3 Ways Social Media Can Help You Show Up In Search Results

Social media serves a myriad of marketing functions. Turns out it can also improve your search results.
Forbes Contributor: Makers, Inventors, Small Business, Forbes
September 21, 2011

Social media is changing the search engine world. The art and science known as search engine optimization is shifting to include social media. There are several ways this impacts your business.

Search engine optimization (SEO) is about making sure that your website appeals to the search engines. Typically, that means original and regular content, proper titles and tags in the HTML code itself, and having other authoritative sites link back to yours. Now, social media has become a new category within that specialty because Google, Bing and Yahoo (among others) index or pay attention to social media activity, like tweets and status updates.

Here are three easy ways to optimize your social media for search.

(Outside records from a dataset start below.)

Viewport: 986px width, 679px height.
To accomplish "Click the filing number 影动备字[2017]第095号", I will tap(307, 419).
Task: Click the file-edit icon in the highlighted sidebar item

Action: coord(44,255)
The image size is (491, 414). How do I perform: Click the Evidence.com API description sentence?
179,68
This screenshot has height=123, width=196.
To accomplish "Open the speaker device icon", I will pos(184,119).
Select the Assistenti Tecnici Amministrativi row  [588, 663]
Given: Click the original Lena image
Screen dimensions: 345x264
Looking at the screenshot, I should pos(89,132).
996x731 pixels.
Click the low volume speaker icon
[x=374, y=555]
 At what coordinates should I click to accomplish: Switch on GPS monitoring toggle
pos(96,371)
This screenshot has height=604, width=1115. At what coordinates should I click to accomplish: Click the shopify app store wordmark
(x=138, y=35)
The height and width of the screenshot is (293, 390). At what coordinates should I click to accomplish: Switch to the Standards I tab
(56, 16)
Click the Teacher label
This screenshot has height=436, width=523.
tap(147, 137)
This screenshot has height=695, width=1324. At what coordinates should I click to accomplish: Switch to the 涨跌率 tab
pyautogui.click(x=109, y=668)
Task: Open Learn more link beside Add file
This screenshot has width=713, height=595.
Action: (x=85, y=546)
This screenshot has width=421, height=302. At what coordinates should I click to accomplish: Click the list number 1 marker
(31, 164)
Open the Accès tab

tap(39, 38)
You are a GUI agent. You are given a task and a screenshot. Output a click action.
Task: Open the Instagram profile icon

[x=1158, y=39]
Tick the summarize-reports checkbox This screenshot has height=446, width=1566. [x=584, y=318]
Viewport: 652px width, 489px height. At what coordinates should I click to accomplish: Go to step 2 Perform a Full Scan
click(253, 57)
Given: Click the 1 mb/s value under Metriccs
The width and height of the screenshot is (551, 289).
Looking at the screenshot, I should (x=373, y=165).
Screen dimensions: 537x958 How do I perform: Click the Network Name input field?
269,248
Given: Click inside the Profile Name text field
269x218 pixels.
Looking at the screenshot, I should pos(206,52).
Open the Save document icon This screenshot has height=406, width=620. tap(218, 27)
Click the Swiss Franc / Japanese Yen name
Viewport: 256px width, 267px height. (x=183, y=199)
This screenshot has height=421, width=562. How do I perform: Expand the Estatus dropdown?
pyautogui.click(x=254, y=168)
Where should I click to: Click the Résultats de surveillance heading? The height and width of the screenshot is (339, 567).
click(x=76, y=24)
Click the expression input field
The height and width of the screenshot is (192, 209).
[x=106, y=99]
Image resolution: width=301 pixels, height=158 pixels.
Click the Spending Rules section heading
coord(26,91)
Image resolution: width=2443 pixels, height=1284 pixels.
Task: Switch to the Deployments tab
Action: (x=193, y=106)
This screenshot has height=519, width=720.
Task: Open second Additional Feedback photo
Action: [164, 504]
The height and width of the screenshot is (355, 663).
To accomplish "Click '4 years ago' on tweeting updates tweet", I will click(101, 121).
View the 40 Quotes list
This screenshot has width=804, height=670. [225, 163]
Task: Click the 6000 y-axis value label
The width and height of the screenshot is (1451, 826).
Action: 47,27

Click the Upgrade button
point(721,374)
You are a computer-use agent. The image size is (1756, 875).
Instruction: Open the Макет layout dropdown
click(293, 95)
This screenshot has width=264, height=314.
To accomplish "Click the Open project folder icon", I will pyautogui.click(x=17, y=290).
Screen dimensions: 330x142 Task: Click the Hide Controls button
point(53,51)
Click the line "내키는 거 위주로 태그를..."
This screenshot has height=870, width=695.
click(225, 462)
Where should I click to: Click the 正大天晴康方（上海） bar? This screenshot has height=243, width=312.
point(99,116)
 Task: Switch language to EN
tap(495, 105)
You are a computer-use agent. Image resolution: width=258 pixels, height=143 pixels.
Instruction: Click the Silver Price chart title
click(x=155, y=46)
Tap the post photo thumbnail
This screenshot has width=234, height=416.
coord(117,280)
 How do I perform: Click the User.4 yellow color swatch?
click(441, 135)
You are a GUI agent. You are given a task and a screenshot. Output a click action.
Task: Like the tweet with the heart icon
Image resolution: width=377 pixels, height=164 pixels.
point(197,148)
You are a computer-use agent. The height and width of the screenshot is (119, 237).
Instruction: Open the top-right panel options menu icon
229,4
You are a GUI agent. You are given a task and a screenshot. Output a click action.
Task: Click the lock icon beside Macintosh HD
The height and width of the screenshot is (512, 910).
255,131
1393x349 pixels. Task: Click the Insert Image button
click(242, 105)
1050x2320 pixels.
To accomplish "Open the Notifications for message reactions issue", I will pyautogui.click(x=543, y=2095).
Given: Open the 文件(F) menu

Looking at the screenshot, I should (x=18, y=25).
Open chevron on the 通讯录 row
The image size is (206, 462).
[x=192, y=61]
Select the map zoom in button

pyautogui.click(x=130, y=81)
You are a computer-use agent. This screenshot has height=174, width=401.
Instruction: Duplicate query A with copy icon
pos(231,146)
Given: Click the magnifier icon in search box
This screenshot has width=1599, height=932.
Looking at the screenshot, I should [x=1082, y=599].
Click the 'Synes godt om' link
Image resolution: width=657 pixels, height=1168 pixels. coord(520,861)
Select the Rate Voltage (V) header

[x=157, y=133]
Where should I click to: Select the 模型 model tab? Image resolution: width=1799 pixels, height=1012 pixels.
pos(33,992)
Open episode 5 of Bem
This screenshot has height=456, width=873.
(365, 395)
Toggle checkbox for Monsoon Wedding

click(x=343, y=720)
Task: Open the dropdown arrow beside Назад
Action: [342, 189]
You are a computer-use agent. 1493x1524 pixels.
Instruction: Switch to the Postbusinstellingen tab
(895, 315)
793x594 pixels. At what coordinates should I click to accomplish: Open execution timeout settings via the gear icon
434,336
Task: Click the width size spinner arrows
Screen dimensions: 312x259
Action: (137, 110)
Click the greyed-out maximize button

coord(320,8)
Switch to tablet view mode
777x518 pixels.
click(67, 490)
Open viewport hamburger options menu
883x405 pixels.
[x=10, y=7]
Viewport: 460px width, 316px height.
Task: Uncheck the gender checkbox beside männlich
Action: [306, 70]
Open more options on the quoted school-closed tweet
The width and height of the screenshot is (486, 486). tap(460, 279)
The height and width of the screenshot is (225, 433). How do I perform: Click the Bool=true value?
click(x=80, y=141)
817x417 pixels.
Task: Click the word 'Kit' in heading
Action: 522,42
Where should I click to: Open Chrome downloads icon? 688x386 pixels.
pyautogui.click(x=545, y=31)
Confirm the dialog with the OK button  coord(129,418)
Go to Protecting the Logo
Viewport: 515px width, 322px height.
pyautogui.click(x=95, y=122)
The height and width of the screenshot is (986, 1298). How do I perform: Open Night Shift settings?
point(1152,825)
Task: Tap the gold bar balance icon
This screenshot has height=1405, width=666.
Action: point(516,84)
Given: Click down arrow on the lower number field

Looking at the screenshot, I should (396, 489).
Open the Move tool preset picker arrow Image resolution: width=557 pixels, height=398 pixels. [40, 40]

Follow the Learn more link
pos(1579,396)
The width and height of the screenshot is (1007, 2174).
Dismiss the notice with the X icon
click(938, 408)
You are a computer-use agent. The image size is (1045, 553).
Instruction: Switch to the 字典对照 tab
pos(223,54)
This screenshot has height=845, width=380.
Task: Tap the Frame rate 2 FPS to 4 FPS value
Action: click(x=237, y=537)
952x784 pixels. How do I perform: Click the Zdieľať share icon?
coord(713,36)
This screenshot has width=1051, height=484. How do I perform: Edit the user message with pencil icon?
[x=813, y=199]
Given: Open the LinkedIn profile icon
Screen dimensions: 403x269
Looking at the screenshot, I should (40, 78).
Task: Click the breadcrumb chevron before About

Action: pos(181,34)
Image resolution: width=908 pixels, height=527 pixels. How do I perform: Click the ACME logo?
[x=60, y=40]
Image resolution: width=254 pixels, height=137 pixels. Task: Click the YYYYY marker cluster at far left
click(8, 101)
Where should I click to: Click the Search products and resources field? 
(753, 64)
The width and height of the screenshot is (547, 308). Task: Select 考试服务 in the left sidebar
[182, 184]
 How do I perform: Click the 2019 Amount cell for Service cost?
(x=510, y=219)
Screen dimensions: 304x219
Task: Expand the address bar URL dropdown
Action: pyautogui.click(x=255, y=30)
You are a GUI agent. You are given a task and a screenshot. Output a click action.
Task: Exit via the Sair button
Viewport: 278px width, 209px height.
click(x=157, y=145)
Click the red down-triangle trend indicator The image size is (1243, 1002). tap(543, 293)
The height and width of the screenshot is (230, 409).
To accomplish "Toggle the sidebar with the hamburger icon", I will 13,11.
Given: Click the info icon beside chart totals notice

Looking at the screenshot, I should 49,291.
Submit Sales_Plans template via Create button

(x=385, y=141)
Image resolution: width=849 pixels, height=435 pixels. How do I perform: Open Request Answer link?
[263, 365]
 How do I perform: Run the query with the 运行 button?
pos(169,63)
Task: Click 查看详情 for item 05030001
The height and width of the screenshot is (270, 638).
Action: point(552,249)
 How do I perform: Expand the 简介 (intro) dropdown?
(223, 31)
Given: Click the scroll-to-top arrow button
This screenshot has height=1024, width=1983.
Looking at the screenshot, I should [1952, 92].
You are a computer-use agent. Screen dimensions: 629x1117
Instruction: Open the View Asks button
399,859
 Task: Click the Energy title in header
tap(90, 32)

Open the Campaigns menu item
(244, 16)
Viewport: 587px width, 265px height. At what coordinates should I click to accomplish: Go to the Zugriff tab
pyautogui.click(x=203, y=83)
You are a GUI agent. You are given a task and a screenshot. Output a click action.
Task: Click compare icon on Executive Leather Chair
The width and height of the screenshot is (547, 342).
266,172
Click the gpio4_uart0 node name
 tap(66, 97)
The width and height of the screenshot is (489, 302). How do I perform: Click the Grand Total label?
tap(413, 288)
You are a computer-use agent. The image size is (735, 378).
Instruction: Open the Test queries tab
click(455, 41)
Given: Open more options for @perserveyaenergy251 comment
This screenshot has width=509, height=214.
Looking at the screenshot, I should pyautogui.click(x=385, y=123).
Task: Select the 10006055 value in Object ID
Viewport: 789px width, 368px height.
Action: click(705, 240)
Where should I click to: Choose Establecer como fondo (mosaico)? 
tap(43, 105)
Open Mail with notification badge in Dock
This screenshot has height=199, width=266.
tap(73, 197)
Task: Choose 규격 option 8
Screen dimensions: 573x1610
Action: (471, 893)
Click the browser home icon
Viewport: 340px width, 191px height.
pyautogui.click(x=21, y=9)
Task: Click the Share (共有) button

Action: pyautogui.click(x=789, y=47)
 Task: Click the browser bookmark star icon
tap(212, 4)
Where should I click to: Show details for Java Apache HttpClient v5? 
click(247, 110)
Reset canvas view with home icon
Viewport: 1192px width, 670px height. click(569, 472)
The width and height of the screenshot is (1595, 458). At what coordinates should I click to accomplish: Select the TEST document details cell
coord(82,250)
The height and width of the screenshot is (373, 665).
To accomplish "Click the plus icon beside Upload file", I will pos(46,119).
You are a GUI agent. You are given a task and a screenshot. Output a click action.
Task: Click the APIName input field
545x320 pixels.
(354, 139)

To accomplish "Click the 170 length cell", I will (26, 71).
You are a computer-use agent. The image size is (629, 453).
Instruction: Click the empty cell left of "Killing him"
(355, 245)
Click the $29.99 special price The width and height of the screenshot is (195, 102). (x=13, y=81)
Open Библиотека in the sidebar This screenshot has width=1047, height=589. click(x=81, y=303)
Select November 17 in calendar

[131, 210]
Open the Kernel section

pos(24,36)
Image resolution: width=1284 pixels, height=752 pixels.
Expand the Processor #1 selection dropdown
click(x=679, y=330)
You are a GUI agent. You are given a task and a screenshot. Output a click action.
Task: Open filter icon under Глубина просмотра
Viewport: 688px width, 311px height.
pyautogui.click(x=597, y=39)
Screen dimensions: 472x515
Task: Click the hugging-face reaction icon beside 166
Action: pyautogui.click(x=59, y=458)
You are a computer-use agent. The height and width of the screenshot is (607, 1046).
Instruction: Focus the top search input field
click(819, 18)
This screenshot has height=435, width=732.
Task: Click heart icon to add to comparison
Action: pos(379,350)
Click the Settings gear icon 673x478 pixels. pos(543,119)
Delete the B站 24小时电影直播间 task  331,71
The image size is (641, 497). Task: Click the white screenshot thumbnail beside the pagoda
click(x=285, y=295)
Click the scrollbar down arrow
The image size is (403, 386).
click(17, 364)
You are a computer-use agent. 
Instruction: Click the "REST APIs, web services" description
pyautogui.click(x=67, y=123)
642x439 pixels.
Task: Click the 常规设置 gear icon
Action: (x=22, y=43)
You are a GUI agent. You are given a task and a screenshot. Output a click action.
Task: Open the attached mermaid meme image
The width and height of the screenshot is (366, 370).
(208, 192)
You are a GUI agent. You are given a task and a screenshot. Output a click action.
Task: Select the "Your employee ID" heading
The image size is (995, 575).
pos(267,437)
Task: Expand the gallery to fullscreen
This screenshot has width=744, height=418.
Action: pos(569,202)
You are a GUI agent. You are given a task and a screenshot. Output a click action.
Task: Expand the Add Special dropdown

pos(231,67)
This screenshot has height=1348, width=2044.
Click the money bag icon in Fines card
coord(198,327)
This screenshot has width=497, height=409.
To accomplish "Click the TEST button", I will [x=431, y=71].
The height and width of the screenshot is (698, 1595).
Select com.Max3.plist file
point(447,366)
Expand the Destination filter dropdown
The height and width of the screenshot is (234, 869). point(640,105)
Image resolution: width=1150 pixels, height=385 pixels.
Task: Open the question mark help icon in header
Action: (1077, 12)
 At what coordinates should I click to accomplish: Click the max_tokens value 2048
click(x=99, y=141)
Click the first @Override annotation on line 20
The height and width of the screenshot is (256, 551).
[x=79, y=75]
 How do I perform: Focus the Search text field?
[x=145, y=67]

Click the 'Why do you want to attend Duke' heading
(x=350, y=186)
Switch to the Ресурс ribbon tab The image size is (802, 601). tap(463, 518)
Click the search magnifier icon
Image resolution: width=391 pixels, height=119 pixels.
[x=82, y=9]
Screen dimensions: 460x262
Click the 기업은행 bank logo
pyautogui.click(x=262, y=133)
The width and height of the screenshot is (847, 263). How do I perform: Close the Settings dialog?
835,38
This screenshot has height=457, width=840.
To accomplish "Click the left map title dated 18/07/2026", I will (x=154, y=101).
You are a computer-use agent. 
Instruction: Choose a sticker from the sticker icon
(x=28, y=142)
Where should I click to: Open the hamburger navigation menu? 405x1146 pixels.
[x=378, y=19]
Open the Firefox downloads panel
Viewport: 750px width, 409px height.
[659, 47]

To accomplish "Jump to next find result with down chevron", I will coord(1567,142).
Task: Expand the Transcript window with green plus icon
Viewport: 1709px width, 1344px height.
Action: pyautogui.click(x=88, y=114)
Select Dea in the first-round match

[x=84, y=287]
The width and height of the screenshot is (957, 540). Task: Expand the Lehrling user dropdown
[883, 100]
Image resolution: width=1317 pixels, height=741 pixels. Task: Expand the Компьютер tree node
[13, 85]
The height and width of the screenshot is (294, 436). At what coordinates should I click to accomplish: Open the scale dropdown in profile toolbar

1. Set your part of your Facebook profile to public

As many of you know, Facebook content does not easily show up in Google search results. Some of it does, if you spend time making things public in your privacy settings. But one area that is overlooked is your profile section: the “Info” section, which has an area for website links. You want this to show up in search if you are looking for traffic to your website. If you search my name and Facebook together, you’ll see my profile page with my activities, interests and info, which includes links to my websites. Try it here.

Various studies show that people are searching for companies and brands within Facebook, but just as many are searching in Google and adding the term “Facebook” to the query. If you’ve not filled out that section, you’re missing a chance to be found. This works for personal profiles as well as business pages.

2. Align keywords with social media campaigns

Many companies spend money on pay-per-click advertising and researching specific, relevant keywords to use in those paid campaigns. You should do the same thing with your social media efforts. This isn’t to say that every tweet or Facebook post should be massaged into keyword-rich shape, however, you should at least consider if your social media activity includes important, strategic brand mentions. Tailor your content and keywords to audiences in each social media channel. As you do, people who follow those terms will “like” your post or retweet your message and those are showing up within search results. Sometimes it shows up in Google as “Someone in your network” shared this content.

According to Erez Barak, co-founder of Optify, “When a topic was trending on Twitter that [website’s search] rank improved, then when time passed, the effect of that trend diminished. Again, this is just early stage data.” Optify is a real-time marketing software company that has been part of Twitter’s beta program for Promoted Tweets, according to the blog post.

Also in that post, Rand Fishkin, founder of SEOMoz added that “It’s becoming evident that tweets are exceptionally powerful, as well as Facebook shares. There appears to be some lasting impact to social sharing, particularly if it comes from a wide, diverse range of sources and appears to be authentic and from people with high authority.” Some pundits are calling this Social Media Optimization.

3. Monitor social media mentions

There are hundreds of monitoring solutions out there. Without a tool or platform, it is nearly impossible to keep up with the social media streams. There is simply so much data flowing. I moderated a webinar earlier this year with Optify, so I know their Twitter for Business tool is popular and their platform integrates keyword marketing and lead scoring. A couple of others that I want to mention are Roost and Attensity. Both of them have strong Facebook components.

The main point is to monitor these mentions and then engage. Use them as a way to jump into new conversations. From a customer service perspective, you simply must monitor. You see large brands like Dell, Best Buy, and many others monitoring and interacting via Twitter. I test this all the time. I’ll mention a brand as part of a review cycle and see who answers quickly. You’ll see more monitoring and engagement teams on Facebook and Google+ in the near future. Remember, social media mentions by you, your fans, and your detractors, are showing up in the search results.

Overall, social media is not happening in a vacuum. We tend to see it as dramatically different or separate from search engine optimization and other marketing efforts, but it isn’t. Social media is impacting your marketing activities even if you don’t yet see that impact.